InGaAs sensors are also inherently limited to accessing wavelengths of around 1,700nm, cutting users off from the potential applications unlocked by higher SWIR wavelengths. Although InGaAs technology can be extended up to 2,600nm by increasing the indium content, this also results in poorer performance and 4-5 times higher cost.
As a result, InGaAs sensors are limited in accessibility to those companies that can justify the expensive investment. Bringing down the cost of SWIR sensing technology would enable more machine vision businesses to benefit from high performance imaging and sensing.
The solution to this is provided by quantum dots (QDs).
Alternative materials
QDs are semiconducting nanocrystals capable of absorbing and emitting light across visible, near infrared (NIR), and SWIR wavelengths. By directly controlling the size of lead sulphide-based (PbS) QDs during synthesis, producers can tailor their semiconductor band gap, resulting in larger or smaller materials that are sensitive to longer or shorter, higher energy wavelengths respectively. With reported photon conversion efficiencies over 80% granting outstanding SWIR sensitivity, and the ability to convert infrared light from the sun into energy, these semiconductor materials can revolutionise everything from machine vision to solar cells.
Already commonly used for display purposes due to their ability to emit visible light, QDs are disrupting the global machine vision market by providing access to higher quantities of more accurate data. According to Yole Group, the market forecast expert for the semiconductor industry, QDs are rapidly emerging to challenge the prominence of InGaAs for machine vision applications. As major industry players become more interested in utilising SWIR wavelengths, the benefits of QD-powered SWIR sensors as a complement to InGaAs systems will become increasingly clear to see.
QDs overcome the high expense of InGaAs systems due to their cost effectiveness. Often costing just a fraction of InGaAs to produce, these nanoscale semiconducting materials provide an alternative that makes SWIR imagers and sensors more accessible to the machine vision market. What’s more, with the importance of middle-wave infrared (MWIR) to machine vision applications, QDs sensitive to these wavelengths could soon bring down the cost of MWIR sensors.
This low price point is possible due to the pioneering work of QD developers like Quantum Science in creating highly scalable production processes.
Historically, QD synthesis has relied on multiple depositions of QDs in 14-16 layers, with each step requiring individual chemical treatments and washes.
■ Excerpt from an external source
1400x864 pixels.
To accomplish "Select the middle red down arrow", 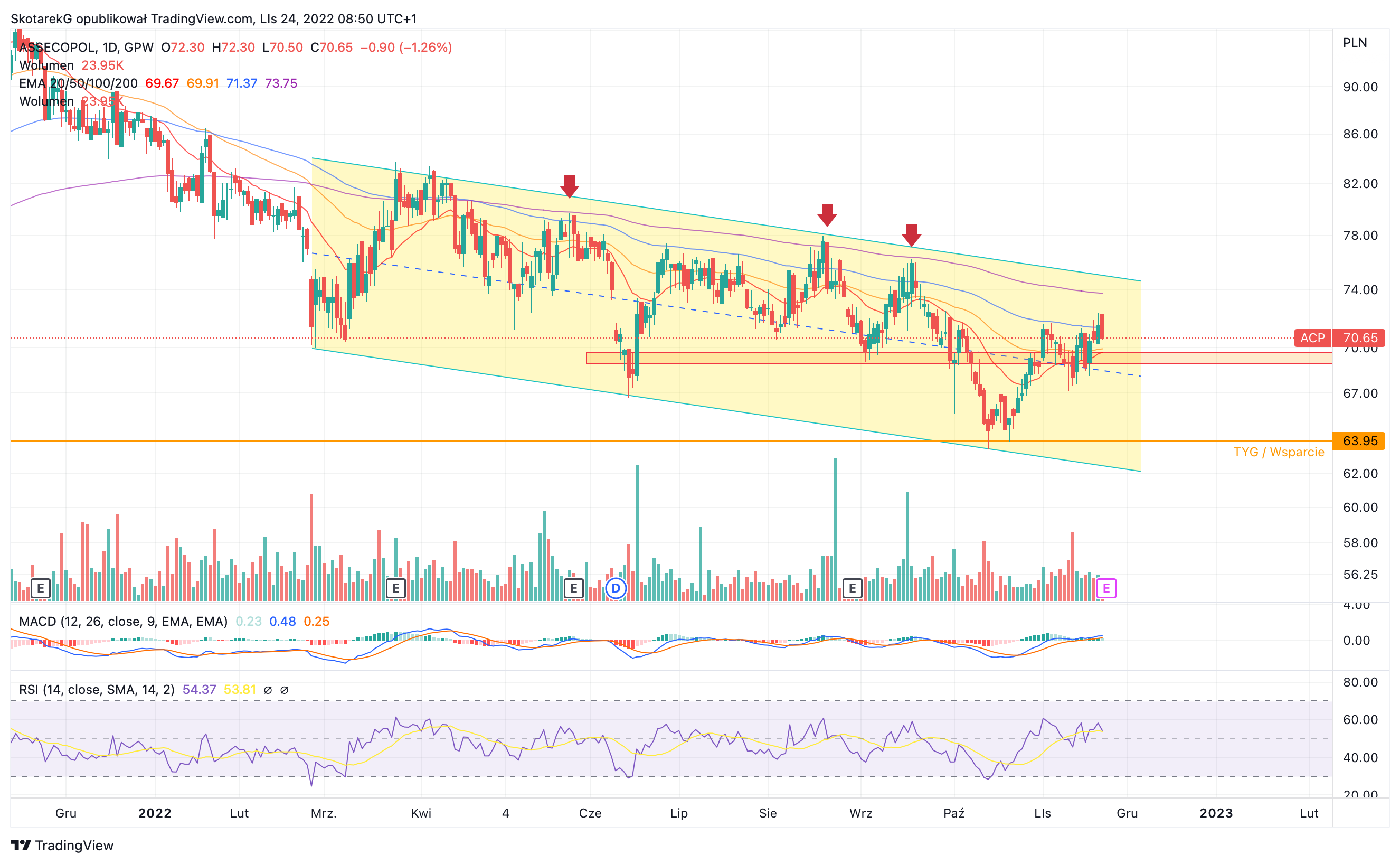I will pyautogui.click(x=827, y=215).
This method is time-consuming and is prone to defects in the films, such as cracking and inefficient exchange process, limiting the ability to produce QDs at sufficient scale and quality to meet industry demand.
In contrast, the production process developed by Quantum Science enables QD crystals to be deposited in a single layer, eliminating the need for repeated chemical processing as well as minimising the risk of defect occurrence. This reduces time and waste and results in vastly higher QD yield, enabling the mass production of high-performance optoelectronic devices at sufficient scale to meet the growing market demand.
QDs are unlikely to completely replace InGaAs as a SWIR sensing solution in the near term. However, this emerging technology is well suited to act as a complement for machine vision purposes by reducing the barrier to entry and enabling more businesses to benefit. Low-cost SWIR functionality will be key to making powerful machine vision applications for affordable and accessible – as well as facilitating rapid evolutions in what this technology can do.